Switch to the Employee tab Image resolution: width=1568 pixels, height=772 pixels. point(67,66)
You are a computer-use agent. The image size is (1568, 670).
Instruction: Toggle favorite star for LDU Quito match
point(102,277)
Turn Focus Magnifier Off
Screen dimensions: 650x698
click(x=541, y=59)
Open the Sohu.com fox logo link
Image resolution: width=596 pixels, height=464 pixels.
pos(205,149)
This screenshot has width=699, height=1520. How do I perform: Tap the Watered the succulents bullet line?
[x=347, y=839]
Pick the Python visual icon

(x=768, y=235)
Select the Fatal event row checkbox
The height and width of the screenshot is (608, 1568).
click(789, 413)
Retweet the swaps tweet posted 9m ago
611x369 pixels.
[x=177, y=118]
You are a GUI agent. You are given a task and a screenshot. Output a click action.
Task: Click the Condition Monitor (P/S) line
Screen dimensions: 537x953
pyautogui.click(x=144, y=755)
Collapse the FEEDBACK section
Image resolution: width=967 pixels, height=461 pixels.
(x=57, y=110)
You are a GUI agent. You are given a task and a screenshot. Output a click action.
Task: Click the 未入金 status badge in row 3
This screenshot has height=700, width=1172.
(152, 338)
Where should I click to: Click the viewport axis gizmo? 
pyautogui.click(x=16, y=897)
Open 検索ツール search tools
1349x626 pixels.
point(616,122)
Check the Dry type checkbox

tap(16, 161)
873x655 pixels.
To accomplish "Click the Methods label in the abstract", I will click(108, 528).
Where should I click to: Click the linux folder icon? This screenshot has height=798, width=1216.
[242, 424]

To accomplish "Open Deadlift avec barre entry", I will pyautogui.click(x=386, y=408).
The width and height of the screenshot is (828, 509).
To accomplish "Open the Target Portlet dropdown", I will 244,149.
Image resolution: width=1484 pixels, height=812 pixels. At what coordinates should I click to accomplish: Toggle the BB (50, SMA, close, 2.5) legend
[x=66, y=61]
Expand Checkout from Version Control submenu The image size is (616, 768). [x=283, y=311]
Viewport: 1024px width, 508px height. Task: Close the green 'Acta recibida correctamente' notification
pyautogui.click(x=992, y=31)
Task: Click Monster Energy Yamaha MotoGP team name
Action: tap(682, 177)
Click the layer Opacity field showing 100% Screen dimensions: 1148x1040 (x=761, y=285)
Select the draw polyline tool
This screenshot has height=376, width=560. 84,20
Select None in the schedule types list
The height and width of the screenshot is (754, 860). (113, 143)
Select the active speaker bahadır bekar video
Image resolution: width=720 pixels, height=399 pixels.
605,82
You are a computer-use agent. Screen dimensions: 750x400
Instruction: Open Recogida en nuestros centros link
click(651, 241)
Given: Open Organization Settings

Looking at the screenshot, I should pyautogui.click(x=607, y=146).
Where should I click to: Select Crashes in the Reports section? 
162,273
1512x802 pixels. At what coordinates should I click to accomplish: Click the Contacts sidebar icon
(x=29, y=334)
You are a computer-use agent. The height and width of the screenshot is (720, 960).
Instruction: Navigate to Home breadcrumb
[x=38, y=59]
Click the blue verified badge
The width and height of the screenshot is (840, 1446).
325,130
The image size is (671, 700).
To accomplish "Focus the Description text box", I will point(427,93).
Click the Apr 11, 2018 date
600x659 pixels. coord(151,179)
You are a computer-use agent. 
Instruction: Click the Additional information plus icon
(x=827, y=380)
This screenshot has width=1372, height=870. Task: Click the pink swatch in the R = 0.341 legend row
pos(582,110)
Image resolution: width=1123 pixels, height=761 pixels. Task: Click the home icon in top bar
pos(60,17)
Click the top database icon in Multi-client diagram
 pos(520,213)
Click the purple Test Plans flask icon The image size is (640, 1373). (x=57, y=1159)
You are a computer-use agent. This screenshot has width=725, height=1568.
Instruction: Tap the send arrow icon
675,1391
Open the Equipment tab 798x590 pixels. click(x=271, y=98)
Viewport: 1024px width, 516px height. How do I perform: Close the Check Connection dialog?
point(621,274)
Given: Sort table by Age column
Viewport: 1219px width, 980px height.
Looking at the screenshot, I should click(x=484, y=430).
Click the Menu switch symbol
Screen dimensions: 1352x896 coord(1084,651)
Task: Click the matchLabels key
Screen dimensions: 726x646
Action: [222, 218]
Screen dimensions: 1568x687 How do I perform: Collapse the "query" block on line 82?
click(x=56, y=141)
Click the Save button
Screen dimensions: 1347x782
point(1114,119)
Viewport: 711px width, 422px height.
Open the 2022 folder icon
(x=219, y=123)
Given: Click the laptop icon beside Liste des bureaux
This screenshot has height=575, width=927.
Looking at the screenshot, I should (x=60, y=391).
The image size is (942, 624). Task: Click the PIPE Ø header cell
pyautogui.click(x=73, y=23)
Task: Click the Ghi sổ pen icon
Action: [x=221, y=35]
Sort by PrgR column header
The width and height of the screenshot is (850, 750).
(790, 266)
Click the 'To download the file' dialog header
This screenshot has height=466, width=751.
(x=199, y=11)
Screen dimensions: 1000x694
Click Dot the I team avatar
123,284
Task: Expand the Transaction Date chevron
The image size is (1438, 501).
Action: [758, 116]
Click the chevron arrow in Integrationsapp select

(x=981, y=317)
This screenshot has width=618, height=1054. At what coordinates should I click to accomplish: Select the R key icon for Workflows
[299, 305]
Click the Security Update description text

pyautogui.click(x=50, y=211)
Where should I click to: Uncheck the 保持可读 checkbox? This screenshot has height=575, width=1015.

--------------------

## REQUIRED WORK
Find the string "Expand" in the entries above and return each line that holds it.

## ANSWER TO THE EXERCISE
Expand Checkout from Version Control submenu The image size is (616, 768). [x=283, y=311]
Task: Expand the Transaction Date chevron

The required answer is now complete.